Blossoming Mon 14-Feb-22 12:27:40

^Hello there,
If you were reading this what advise would You give to the person?^

See above, lots of advice given.

Daisydaisydaisy Mon 14-Feb-22 12:23:18

Hello there,
If you were reading this what advise would You give to the person?

Kim19 Wed 26-Jan-22 17:52:03

Sad but sensible. Try to part amicably if you can

Peacelily321 Wed 26-Jan-22 17:45:05

I agree with many of your comments and the advice given. We simply don't see each other enough. I've worked out it's roughly 52 days a year plus the holidays. I tried to raise it with him at the weekend and now I'm getting the silent treatment. He's gone from avid texter to one text a day and he won't 'read' my reply until the next day. I've been a supportive partner who tried to make it work but he simply won't ever make more effort. He's quite happy being on 'the road' and orbiting around me, whether he's in a truck, a car or on his bike.
He can get on his bike and be gone.

Nannashirlz Sun 23-Jan-22 14:07:28

My advice is walk away. I met a man few years ago and he was the stuck in a rut had big ideas but never went through with them. His idea of a day out was shopping on a weekend and sitting watching tv and him falling asleep in front of tv. I would moan about wanting to do something and he always replied what would you like to do. Said can’t you think of something different but it was always me. Yes I understood he was tired but he was also set in his ways. and even though I got on with his family my oldest son said is this how you want to spend the rest of your life mum. Don’t get me wrong I’m not after something wild just someone with a bit more in him. So I told him I wanted to end it as I felt we had run the coarse. So what you want to be asking yourself is can you see yourself with this man in 5yrs time. If not walk away for both of your sakes and if you can then do something about it.

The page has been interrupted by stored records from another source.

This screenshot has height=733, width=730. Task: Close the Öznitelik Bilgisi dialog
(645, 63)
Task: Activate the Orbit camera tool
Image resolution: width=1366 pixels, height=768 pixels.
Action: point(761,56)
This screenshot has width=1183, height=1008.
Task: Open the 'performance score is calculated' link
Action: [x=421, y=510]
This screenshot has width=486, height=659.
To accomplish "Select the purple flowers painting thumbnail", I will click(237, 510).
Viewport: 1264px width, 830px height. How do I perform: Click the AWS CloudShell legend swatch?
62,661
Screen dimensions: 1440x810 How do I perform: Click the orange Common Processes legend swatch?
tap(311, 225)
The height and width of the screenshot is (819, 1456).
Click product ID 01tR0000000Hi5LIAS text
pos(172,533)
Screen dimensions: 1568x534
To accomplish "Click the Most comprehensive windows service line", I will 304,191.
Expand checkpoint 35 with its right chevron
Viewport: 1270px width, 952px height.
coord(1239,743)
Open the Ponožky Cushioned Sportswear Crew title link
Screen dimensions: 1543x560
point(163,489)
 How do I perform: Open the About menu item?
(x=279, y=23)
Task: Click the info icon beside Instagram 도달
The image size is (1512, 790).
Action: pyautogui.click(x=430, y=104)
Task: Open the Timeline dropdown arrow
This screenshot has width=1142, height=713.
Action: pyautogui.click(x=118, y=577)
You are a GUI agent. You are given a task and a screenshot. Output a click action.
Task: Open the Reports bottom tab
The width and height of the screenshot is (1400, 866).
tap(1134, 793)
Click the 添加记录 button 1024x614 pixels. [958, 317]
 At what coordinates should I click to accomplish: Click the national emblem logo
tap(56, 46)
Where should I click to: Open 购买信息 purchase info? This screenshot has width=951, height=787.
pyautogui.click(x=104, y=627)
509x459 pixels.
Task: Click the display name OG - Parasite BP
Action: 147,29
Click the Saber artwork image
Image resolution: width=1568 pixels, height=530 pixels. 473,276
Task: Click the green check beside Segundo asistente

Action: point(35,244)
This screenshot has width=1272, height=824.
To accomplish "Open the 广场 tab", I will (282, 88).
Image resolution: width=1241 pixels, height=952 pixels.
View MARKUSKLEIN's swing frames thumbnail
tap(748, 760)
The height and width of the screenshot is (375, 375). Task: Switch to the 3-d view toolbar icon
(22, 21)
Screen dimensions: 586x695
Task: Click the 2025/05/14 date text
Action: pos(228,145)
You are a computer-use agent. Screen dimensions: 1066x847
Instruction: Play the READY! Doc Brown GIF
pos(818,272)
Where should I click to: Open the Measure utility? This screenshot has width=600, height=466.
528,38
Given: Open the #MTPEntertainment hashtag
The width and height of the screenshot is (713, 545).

Annigranni Sun 23-Jan-22 11:11:47

You don't sound happy, life is too short not to be happy, move on x

BlueBelle Sun 23-Jan-22 11:09:03

Just to add not once in your original post do you mention the word LOVE you want a man that fits your style or that you can mould to your style and this isn’t the one so personally I think you re being unreasonable to him if you keep this unsatisfactory ( to you) relationship going

BlueBelle Sun 23-Jan-22 11:04:43

He sounds a perfectly ok bloke but not ok for you
You both have different values, different goals, different needs
So why be with him let him down kindly he’s not done anything wrong he’s trying to juggle a job, two daughters, living conditions and you
Sounds too much , let him down kindly and hopefully you ll find someone who wants to be spontaneous and adventurous and a mover and he ll find someone who wants to be content with a slower pace of life and accept his restrictions because they love him

rafichagran Sun 23-Jan-22 10:59:45

The feelings are not there, and you are bored with him, this relationship for you is not working, perhaps tell him now you dont want to carry on, and
wish him well.

Caleo Sun 23-Jan-22 10:56:03

The quality of the sex is crucial.

henetha Sun 23-Jan-22 10:48:58

I agree, -There doesn't seem to be much future in this relationship does there. I get the feeling that he's quite content to just use you and then leave you dangling.
So perhaps you need to set yourself free to meet someone more inclined to want a proper relationship with you.
Good luck.

eazybee Sun 23-Jan-22 10:42:08

Friends say I'm lucky and that I should keep trying to make it work
That flags up danger signals. Although you have been in a relationship with this man for two years you have in reality spent only a few weeks in each other's company, and you shouldn't have to be 'trying to make it work.'
He has a life which suits him, living with mother and sleeping most evenings; seeing you on his terms twice a month and pursuing the activities he enjoys.
I really don't think there is much future in it, and although you may not think it you are still young. with plenty of opportunities ahead of you. Don't waste them on this man.